- Decades:: 1710s; 1720s; 1730s; 1740s; 1750s;
- See also:: History of Canada; Timeline of Canadian history; List of years in Canada;

= 1734 in Canada =

Events from the year 1734 in Canada.

==Incumbents==
- French Monarch: Louis XV
- British and Irish Monarch: George II

===Governors===
- Governor General of New France: Charles de la Boische, Marquis de Beauharnois
- Colonial Governor of Louisiana: Jean-Baptiste le Moyne de Bienville
- Governor of Nova Scotia: Lawrence Armstrong
- Commodore-Governor of Newfoundland: Edward Falkingham

==Events==
- Jean Baptiste de La Vérendrye establishes the first Fort Maurepas on the Red River about five leagues south of Lake Winnipeg, third of the main La Vérendrye posts. (Fort Saint Pierre on Rainy River; reactivated; Fort St. Charles on Lake of the Woods.)
- A Montreal slave named Marie-Joseph Angelique learns that she is to be sold to someone else. Possibly, to obscure her attempt to escape, she may have set fire to the house of her mistress, Thérèse de Couagne. The fire could not be contained, causing damage to half of Old Montreal.
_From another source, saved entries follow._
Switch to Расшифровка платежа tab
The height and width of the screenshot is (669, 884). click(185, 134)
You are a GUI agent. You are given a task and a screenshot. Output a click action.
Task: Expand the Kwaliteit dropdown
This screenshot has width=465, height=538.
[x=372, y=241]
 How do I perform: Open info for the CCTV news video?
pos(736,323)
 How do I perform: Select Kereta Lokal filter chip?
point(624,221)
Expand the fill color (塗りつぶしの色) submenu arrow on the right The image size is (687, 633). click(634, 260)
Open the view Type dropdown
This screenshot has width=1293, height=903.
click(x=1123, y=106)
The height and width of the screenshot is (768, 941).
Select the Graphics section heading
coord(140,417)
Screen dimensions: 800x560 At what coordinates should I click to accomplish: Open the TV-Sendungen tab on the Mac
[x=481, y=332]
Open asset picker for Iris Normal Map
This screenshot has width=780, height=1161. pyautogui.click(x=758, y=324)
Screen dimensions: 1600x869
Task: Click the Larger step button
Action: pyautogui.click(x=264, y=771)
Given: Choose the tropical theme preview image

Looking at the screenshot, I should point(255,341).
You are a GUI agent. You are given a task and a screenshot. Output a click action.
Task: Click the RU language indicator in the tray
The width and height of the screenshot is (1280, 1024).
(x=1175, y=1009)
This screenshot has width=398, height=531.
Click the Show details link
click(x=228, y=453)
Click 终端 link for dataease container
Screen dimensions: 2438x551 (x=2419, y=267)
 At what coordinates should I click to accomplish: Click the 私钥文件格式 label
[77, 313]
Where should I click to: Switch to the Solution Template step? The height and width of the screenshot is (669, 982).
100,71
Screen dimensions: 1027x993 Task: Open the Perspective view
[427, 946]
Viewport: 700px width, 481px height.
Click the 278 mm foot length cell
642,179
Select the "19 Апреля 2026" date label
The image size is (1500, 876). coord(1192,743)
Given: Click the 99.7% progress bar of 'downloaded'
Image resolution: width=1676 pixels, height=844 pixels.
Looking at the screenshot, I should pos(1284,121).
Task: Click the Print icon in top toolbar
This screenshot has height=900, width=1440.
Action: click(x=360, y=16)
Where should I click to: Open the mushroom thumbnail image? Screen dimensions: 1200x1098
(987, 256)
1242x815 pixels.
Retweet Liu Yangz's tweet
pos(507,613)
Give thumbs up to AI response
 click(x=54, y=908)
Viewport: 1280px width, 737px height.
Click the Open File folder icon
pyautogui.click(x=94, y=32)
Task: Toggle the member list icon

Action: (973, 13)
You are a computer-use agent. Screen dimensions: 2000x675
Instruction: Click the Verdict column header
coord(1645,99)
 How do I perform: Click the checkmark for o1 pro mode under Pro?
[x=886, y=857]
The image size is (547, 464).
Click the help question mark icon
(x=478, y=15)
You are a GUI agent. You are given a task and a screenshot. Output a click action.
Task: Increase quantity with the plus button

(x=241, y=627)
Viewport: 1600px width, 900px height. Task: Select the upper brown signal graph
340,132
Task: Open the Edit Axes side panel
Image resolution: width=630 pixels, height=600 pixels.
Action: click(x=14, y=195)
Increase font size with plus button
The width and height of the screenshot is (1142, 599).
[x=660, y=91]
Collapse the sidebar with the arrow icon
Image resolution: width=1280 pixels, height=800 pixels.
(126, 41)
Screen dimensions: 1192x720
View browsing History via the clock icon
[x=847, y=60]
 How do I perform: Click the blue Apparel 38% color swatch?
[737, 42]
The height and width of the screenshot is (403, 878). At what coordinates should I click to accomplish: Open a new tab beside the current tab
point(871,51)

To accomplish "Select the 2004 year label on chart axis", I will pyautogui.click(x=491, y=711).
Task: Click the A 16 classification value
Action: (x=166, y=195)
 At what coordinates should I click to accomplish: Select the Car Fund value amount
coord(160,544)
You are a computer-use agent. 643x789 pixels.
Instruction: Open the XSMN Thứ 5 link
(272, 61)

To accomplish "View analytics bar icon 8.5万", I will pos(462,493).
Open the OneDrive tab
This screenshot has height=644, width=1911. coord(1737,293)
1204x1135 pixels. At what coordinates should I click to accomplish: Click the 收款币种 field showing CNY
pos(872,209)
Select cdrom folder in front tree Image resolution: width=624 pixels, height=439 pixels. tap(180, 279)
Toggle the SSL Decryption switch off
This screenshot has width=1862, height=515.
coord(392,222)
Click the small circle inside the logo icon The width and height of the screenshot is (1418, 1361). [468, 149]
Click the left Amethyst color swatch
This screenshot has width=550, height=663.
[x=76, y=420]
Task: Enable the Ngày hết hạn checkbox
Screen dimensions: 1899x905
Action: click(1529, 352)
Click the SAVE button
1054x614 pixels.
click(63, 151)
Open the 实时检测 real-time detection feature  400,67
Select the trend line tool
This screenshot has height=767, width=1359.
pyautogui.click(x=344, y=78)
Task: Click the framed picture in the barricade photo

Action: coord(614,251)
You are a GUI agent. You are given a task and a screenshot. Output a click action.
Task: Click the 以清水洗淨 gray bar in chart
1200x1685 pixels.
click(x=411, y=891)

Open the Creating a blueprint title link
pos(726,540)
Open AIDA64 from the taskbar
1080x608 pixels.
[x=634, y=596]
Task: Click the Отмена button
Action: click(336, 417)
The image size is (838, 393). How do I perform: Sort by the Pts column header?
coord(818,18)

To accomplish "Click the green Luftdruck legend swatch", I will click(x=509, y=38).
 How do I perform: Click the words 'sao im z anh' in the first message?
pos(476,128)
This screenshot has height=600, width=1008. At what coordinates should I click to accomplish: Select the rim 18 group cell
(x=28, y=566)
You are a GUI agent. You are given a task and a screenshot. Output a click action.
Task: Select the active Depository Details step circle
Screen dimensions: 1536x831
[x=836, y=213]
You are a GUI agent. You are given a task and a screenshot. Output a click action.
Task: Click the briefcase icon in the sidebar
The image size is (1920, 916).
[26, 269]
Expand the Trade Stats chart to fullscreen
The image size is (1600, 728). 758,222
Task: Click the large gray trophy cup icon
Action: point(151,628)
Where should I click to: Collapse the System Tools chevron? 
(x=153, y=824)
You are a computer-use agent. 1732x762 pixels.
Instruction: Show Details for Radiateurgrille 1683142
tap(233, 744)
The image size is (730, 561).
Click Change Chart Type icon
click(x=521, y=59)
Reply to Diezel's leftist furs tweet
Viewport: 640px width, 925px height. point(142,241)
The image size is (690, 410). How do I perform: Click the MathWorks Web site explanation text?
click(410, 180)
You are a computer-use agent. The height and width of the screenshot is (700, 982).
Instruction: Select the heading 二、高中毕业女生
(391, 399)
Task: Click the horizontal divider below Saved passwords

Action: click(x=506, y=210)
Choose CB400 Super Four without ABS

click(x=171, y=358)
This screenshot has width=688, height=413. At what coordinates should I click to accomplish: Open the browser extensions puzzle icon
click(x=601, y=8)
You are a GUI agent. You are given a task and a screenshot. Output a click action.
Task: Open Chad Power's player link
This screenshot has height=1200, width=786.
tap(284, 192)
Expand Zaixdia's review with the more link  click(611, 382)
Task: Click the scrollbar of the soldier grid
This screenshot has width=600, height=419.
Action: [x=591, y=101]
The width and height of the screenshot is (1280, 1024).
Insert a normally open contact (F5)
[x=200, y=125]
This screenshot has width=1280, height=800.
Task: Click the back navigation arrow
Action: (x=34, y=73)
She was charged, tried and hanged, bringing attention to the conditions of the slaves.

==Births==

- January 10 – Fleury Mesplet, French-born Canadian printer
- November 22 – Jean-Louis Besnard, merchant trader based out of Montreal

==Deaths==
- June 21: Marie-Josèphe-Angélique, accused of setting a fire in April that burned part of Montréal.